I biomarcatori, che riflettono i processi biologici, possono fornire una misura oggettiva dei cambiamenti fisiologici associati a malattie come il PTSD. Per lo studio, i ricercatori hanno analizzato quattro biomarcatori in campioni di sangue di membri del servizio attivo prelevati prima di uno spiegamento di 10 mesi, tre giorni dopo il loro ritorno e da tre a sei mesi dopo il loro ritorno.
I biomarcatori sono stati precedentemente collegati a stress, depressione, ansia e disturbi mentali
Tra questi: il rapporto glicolitico, una misura del modo in cui l’organismo scompone gli zuccheri per produrre energia. L’arginina, un aminoacido che svolge un ruolo nel sistema immunitario e cardiovascolare. Segue, la serotonina, un messaggero chimico che aiuta a regolare l’umore, il sonno e altre funzioni;. Infine, il glutammato, un messaggero chimico che svolge un ruolo nell’apprendimento e nella memoria.
I ricercatori hanno diviso i membri del servizio in gruppi basati su misure di PTSD e resilienza mentale. Poi, hanno confrontato i quattro biomarcatori tra i diversi gruppi. I partecipanti sono stati classificati come affetti da PTSD, PTSD sottosoglia o nessun PTSD, a seconda della diagnosi clinica e dei sintomi del PTSD. I ricercatori hanno classificato la resilienza dei partecipanti in base a una combinazione di fattori, tra cui il PTSD, l’ansia, la qualità del sonno, i disturbi da uso di alcol, le esposizioni al combattimento, le lesioni cerebrali traumatiche e la salute fisica e mentale generale. Studi precedenti hanno dimostrato che le persone considerate a bassa resilienza in base a queste misure hanno molte più probabilità di sviluppare PTSD dopo il dispiegamento rispetto a quelle con alta resilienza.
In ultimo
Confrontando questi biomarcatori in persone con diversi stati di PTSD e livelli di resilienza,. i risultati hanno mostrato che le persone con PTSD o PTSD sottosoglia avevano un rapporto glicolitico significativamente più alto e un’arginina più bassa rispetto a quelle con alta resilienza. Le persone con PTSD avevano anche una serotonina significativamente più bassa e un glutammato più alto rispetto a quelle con alta resilienza. Queste associazioni erano indipendenti da fattori quali sesso, età, indice di massa corporea, fumo e consumo di caffeina.

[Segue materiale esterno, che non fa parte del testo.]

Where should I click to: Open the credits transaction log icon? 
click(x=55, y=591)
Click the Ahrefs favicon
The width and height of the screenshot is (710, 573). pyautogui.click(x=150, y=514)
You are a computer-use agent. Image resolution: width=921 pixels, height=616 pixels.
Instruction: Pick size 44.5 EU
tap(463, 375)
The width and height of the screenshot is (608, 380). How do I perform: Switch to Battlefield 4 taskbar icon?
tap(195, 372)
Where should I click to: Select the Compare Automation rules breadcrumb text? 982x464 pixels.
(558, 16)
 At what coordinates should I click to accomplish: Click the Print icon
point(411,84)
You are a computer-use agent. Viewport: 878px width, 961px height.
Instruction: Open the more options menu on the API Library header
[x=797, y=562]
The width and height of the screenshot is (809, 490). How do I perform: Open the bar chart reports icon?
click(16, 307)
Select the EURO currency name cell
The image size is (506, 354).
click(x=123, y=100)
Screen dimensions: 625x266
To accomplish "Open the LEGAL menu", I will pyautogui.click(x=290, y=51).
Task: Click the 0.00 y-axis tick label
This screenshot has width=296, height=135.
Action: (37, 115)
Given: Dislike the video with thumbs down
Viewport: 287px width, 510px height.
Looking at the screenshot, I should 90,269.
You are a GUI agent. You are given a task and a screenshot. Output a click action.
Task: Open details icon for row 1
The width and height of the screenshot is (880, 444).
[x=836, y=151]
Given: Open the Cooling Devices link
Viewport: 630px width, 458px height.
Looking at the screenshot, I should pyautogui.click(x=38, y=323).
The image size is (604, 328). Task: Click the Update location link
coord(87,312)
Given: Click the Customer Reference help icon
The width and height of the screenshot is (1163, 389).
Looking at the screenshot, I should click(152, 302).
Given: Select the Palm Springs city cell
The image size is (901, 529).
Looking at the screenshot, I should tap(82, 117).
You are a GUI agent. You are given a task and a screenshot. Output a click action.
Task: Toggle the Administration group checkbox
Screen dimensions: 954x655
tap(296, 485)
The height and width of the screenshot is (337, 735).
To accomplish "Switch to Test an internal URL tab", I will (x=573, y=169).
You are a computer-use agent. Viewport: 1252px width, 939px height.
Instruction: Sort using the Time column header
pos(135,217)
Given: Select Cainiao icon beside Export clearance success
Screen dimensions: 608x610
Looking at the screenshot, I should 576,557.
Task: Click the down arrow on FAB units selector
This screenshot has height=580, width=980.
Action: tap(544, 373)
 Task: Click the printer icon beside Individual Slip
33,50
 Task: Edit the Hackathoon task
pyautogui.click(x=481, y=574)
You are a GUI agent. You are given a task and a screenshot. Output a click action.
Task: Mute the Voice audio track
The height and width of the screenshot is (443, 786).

Secondo i ricercatori, i biomarcatori potrebbero aiutare a prevedere quali individui sono ad alto rischio di PTSD. E ancora a migliorare l’accuratezza della diagnosi di PTSD e a migliorare la comprensione generale delle cause e degli effetti del PTSD.
“Metodi migliori di screening e di previsione del PTSD potrebbero informare approcci terapeutici migliori, fornendo una comprensione più approfondita dei meccanismi biologici alla base del disturbo”, ha commentato la Miller. “Questo potrebbe portare allo sviluppo di trattamenti più mirati ed efficaci per il PTSD o all’identificazione di sottotipi specifici di PTSD, che potrebbero rispondere in modo diverso a trattamenti diversi”.
I ricercatori avvertono che sono necessarie ulteriori ricerche e validazioni per confermare l’utilità dei biomarcatori nel mondo reale.